Jan Vesely’s hard work so far this offseason was visible in the four games in which he played. Vesely hustles and gives all out effort — unfortunately, this leads to mistakes when he is not playing under control. Since the end of the regular season, his outside shot has improved leaps and bounds. Vesely often spotted up for mid-range shots and was able to knock them down with surprising frequency.

The former sixth overall pick is still a work in progress, but if he applies the same work ethic he has on his shot to the rest of his game, he’ll be a solid pro for years to come.

Tomas Satoransky, Washington’s second round selection from the Czech Republic, is another interesting project. The former teammate of Vesely’s has a lot to like about his game, but he is a ways away from contributing at the NBA level. Early on, Satoransky couldn’t adjust to the speed & athleticism of the NBA game. In subsequent games, he grew before our eyes, pushing the ball in transition, finding teammates all over the floor. Satoransky’s signature moment so far as a Wizard came when drove down the lane and dunked over 12th overall pick Jeremy Lamb.

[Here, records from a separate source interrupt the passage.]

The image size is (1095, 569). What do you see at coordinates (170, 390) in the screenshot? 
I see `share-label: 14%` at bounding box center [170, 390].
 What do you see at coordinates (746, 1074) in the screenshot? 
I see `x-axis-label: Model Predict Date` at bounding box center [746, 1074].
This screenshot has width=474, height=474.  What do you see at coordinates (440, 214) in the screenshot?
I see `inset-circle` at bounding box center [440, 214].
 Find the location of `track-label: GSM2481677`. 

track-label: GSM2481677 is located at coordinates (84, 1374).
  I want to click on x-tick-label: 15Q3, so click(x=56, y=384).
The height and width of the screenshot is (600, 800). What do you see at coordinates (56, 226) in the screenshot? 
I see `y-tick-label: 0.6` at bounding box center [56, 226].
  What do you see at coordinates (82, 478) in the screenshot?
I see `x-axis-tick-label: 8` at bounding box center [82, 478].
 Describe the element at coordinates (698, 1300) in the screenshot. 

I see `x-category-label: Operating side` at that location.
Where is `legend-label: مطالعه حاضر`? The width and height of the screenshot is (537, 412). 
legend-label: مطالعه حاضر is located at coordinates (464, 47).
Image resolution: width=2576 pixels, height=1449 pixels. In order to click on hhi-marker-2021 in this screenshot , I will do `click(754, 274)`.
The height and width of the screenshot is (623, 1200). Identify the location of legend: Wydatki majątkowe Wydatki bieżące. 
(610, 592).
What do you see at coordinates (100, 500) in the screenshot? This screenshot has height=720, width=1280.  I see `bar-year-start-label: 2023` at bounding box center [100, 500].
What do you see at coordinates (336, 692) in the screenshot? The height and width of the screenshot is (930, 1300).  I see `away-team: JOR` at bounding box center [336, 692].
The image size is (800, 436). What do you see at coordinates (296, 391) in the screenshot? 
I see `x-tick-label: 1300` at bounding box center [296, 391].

Second-year man Chris Singleton was a terror on defense, as expected. Ball handling and dribbling drives was the focus of his game, from a distance. Singleton was at ease pushing the ball up court following a rebound, something Coach Sam Cassell wanted him to become comfortable doing. Hopefully the defensive-minded Florida State product can continue adding to his offensive game.

I can’t forget the guard play from the reserves, starting with six-foot-eight guard out of Indiana, Earl Calloway. Calloway was the surprise of the Wizards bench with sharp shooting from beyond the arc, 50% from three point range. The Wizards’ roster may not have a spot for him, but his shooting touch will get him invited to another team’s training camp.

Stephen Gray, another guard, also impressed at times. The six-foot-five guard from Gonzaga displayed an ability to find teammates at the right times and in the right spots. If Washington is looking for more young guard help, Gray could most certainly be a candidate.

The Wizards were relentless on the offensive and defensive glass, with several good rebounding performances from former Duke center Shavlik Randolph, a training camp hopeful.

Washington’s bench was also dependable. The second unit exhibited timely shooting and nonstop hustle.

It’s safe to say the Wizards will be looking to other teams’ summer rosters and free agents to fill their remaining vacancies—but if they look to their own summer roster for help, it could be a good decision.